Rappelons rapidement trois caractéristiques distinctives des FAL : ils peuvent vendre à découvert, emprunter pour exercer un effet de levier, et recourir aux produits financiers dérivés, options et contrats à terme surtout. La particularité principale susceptible de les distinguer dans la chute des marchés de janvier est la vente à découvert.

Où se pratique la vente à découvert ?

Écartons un premier malentendu. Devant la chute vertigineuse de certains titres technologiques, on pourrait penser qu’un FAL qui a bien placé ses billes aurait fait des affaires en or. Ça pourrait être le cas avec le titre de la canadienne Shopify par exemple, qui s’est écroulé de près de 50 % depuis son sommet de 300 $ US du 1er novembre 2021 à 162 $ US au 12 février dernier. Dans le seul mois de janvier, sa chute s’est précipitée, le titre reculant de 30 %.

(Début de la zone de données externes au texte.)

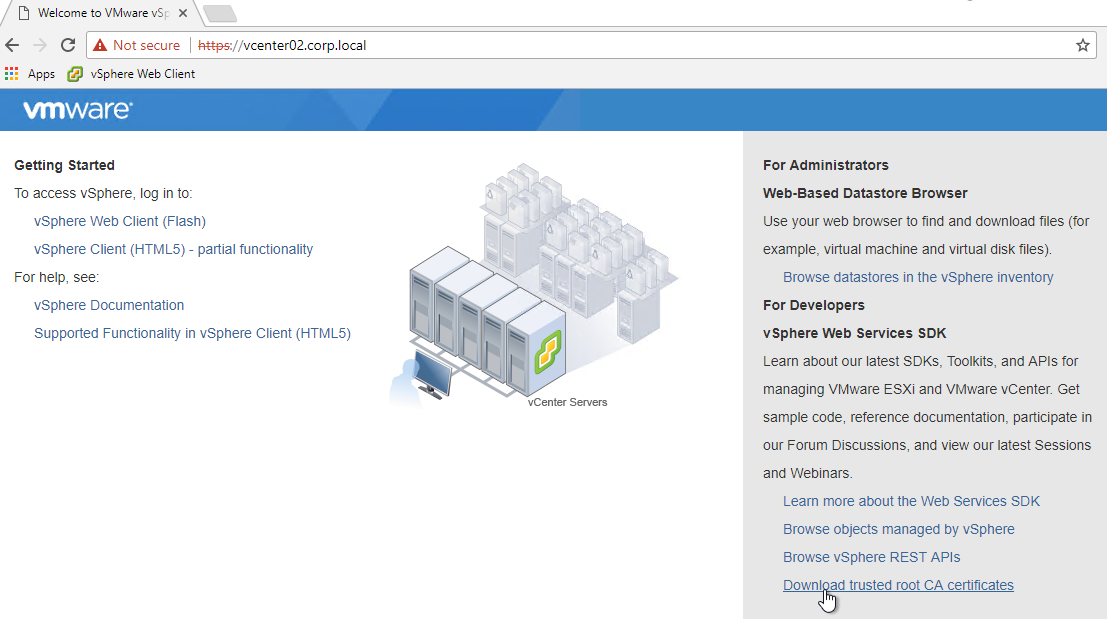Open the vSphere Documentation link
The width and height of the screenshot is (1107, 627).
109,305
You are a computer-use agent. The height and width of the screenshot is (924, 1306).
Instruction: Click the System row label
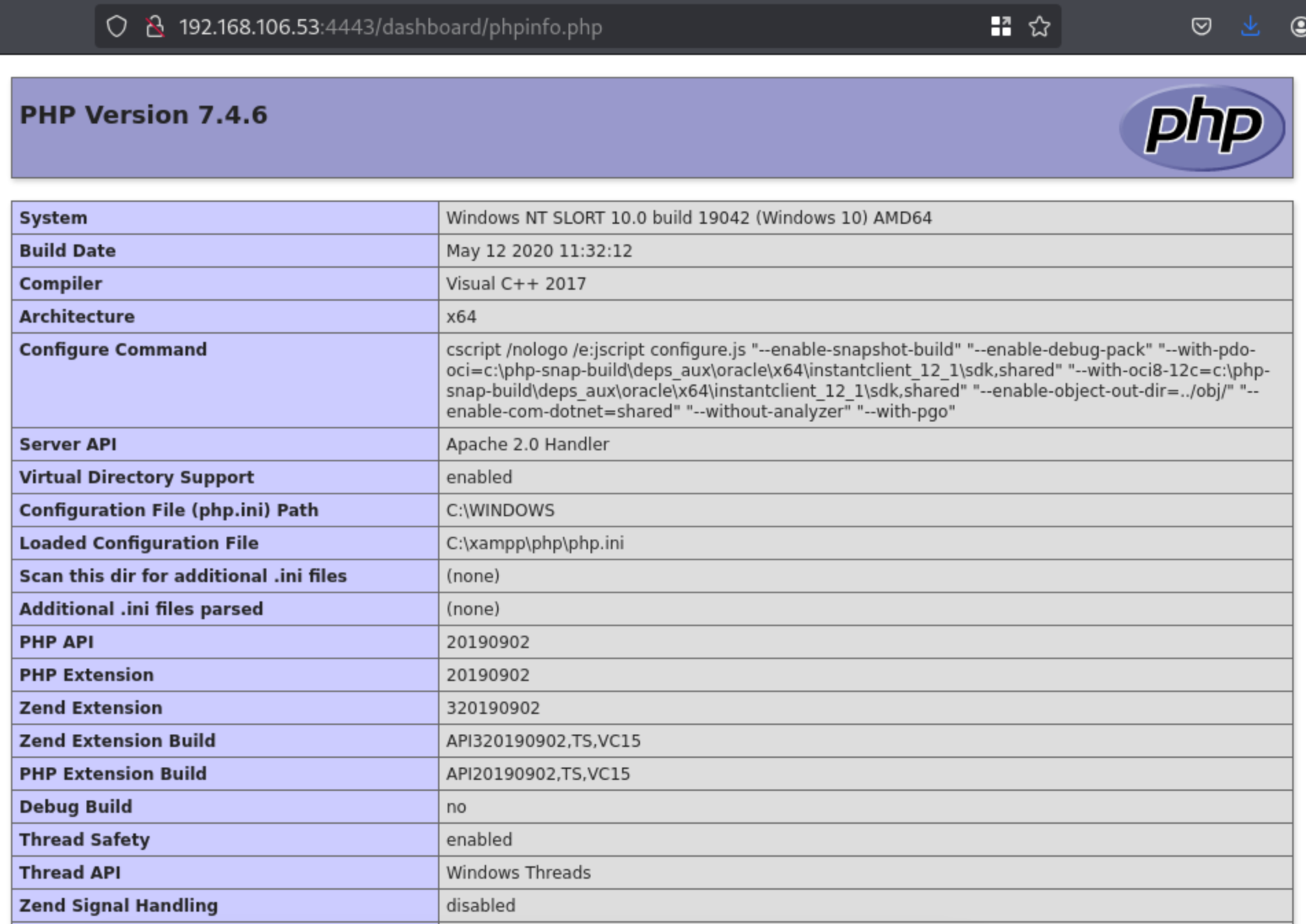54,218
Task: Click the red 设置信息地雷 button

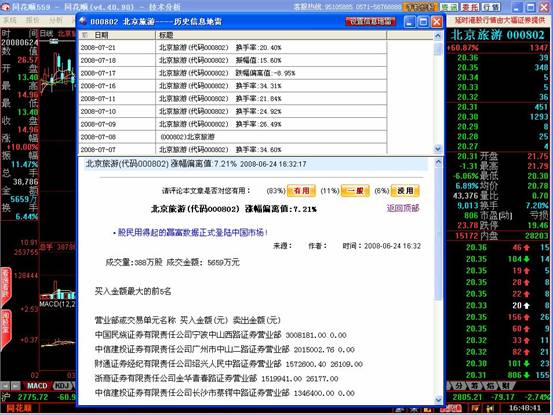Action: [371, 22]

Ce n’est toutefois pas le genre de vente à découvert sur multiples que pratiquent généralement les FAL d’actions, explique Jeff Bradacs, gestionnaire du Fonds alternatif fortifié extension active de Picton Mahoney Asset Management. « Parfois, on va vendre à découvert strictement pour des raisons d’évaluation, puis renverser la vapeur pour acheter à long terme, mais pas sur les titres technologiques, renchérit David Way, gestionnaire du Fonds Alternatif à positions longues/courtes de Fidelity Investments. Les grands favoris de la technologie ne sont pas un secteur que je prise, parce qu’il est dicté par le sentiment. Il faut dire aussi que les entreprises y sont profitables. »

Les deux gestionnaires pratiquent plutôt une vente à découvert « sur fondamentaux ». « Nous dirigeons notre attention surtout sur des entreprises qui ont des problèmes de revenus, d’endettement, qui subissent des menaces concurrentielles, qui ont des carences de direction », explique Jeff Bradacs. Évidemment, quand ces fondamentaux sont fragiles, le titre devient un candidat à la vente à découvert.

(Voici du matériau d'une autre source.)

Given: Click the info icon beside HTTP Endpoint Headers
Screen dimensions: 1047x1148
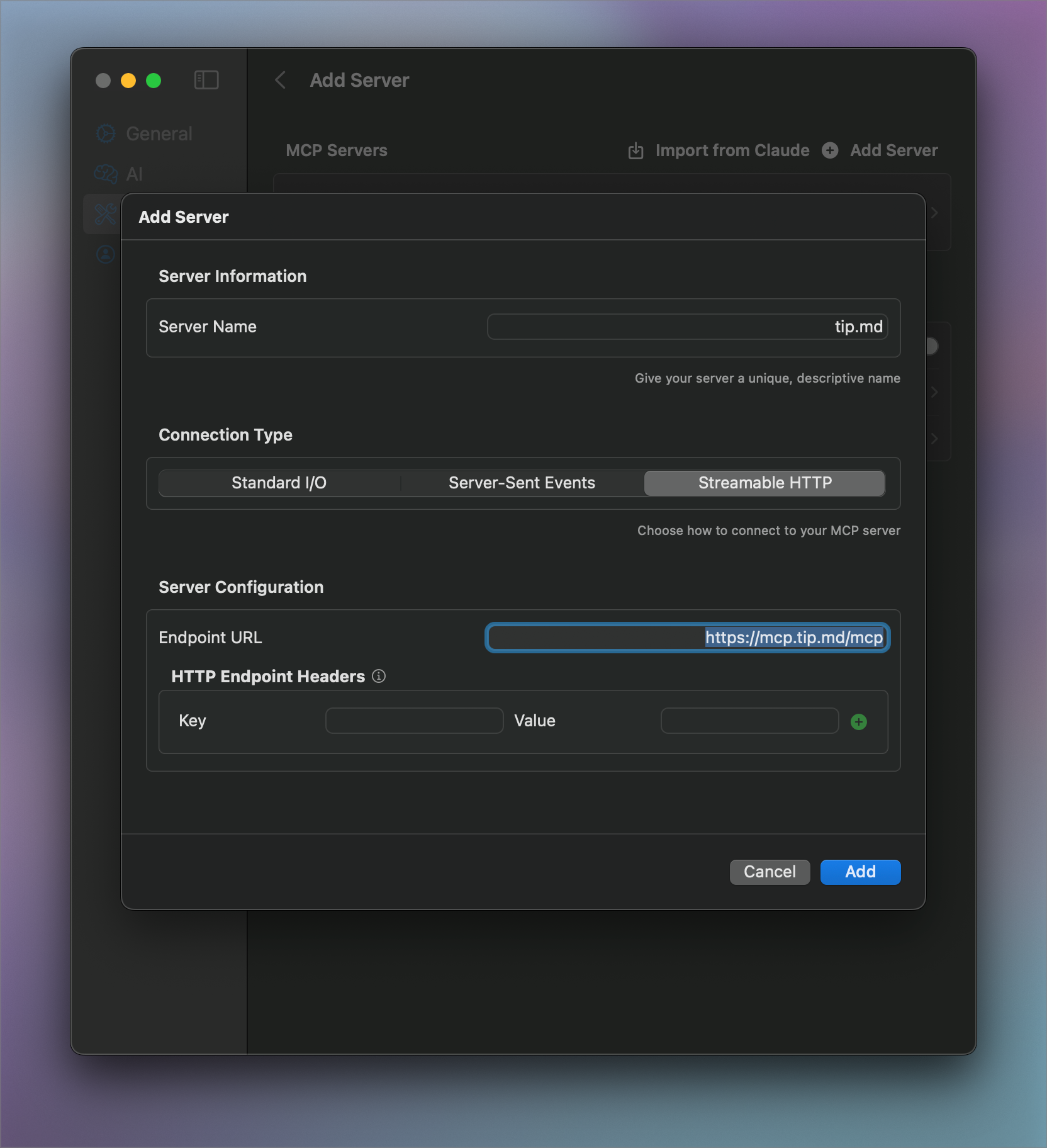Looking at the screenshot, I should (x=379, y=676).
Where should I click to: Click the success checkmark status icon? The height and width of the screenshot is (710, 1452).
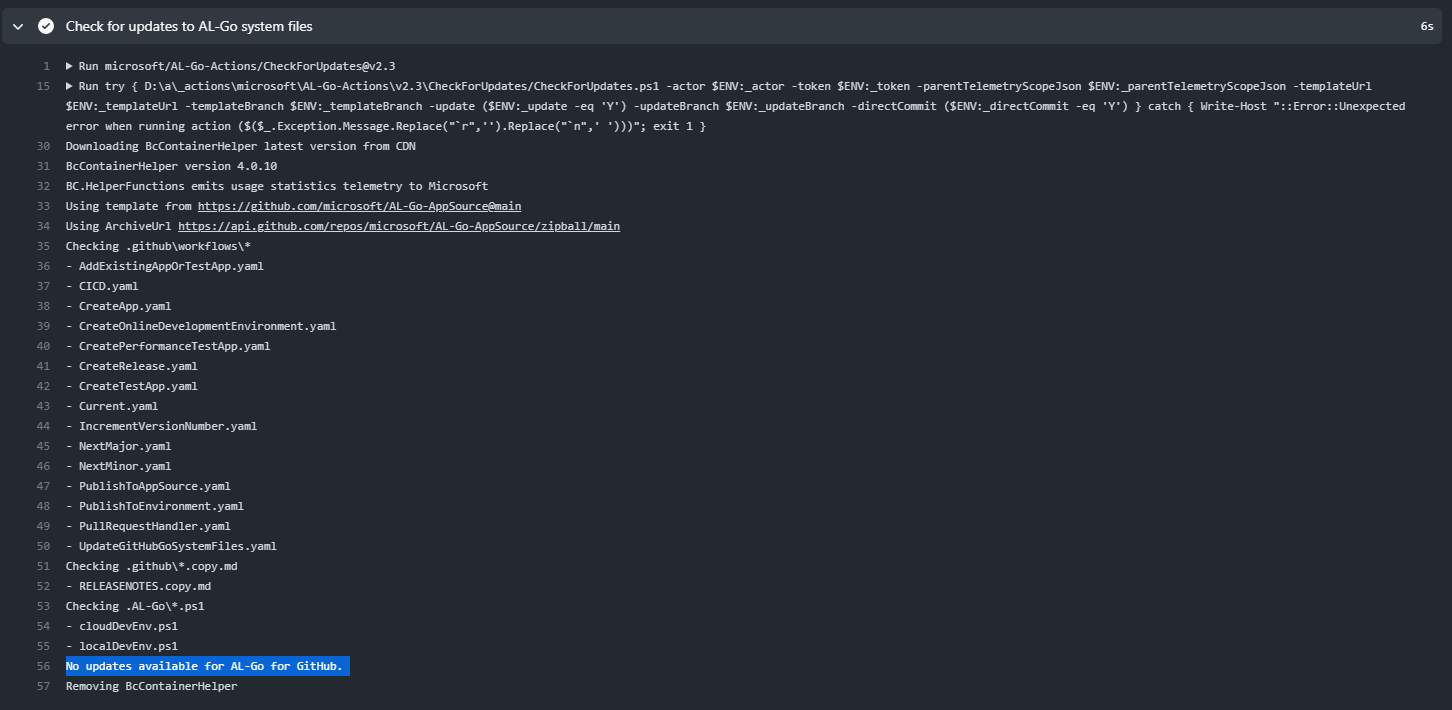(x=45, y=25)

David Way ajoute deux autres points de vue à la vente à découvert, les deux s’exerçant dans le domaine ESG. Dans le premier cas, il recherche des gestionnaires qui ne connaissent rien aux exigences ESG et qui font des promesses qu’ils ne peuvent tenir. « Plusieurs de ces gens se promènent d’entreprise en entreprise et reproduisent les mêmes comportements », ajoute le gestionnaire. Dans le deuxième cas, il recherche des entreprises qui subissent des pressions de la part des consommateurs, des régulateurs ou des employés. « Ces pressions pourraient imposer à l’entreprise des changements coûteux pour sa rentabilité. La plupart des investisseurs s’intéressent au potentiel de hausse dans le secteur ESG; nous, on garde à l’œil le potentiel de baisse. »

Obligations à découvert

Dans le secteur des obligations, Marc-André Gaudreau, vice-président et gestionnaire senior du Fonds à rendement absolu de titres de créance de Fonds Dynamique, pratique lui aussi une approche ESG à contre-courant. Il a vendu à découvert des obligations de 3M à cause de problèmes liés à des composés chimiques à haute teneur en fluor susceptibles d’entraîner des frais de poursuites judiciaires de 15 à 20 G$, un risque contre lequel 3M a constitué une réserve de seulement 1 G$ à ce jour. Si les poursuites se matérialisent, la cote de crédit de la société pourrait être abaissée de deux crans.

« On a fait de l’argent sur cette position en janvier, dit le gestionnaire, mais pas parce que le catalyseur environnemental s’est réalisé. » Cette vente à découvert a mis en jeu d’un côté l’obligation 2049 de 3M, d’autre part un achat pour une somme équivalente de bons du Trésor américain de 30 ans. L’écart de rendement entre les deux titres obligataires, qui s’est élargi de 65 points de base à 95 au cours de janvier, a permis au fonds de Dynamique d’engranger un gain net de 6,3 %.

Clarifions une méprise potentielle. La plupart des fonds de notre palmarès ont d’abord et avant tout un biais long; la vente à découvert sert surtout à protéger le portefeuille à la baisse tout en pouvant également rehausser les gains. Ainsi, les deux fonds d’actions achètent des titres à long terme à hauteur de 130 % du capital disponible.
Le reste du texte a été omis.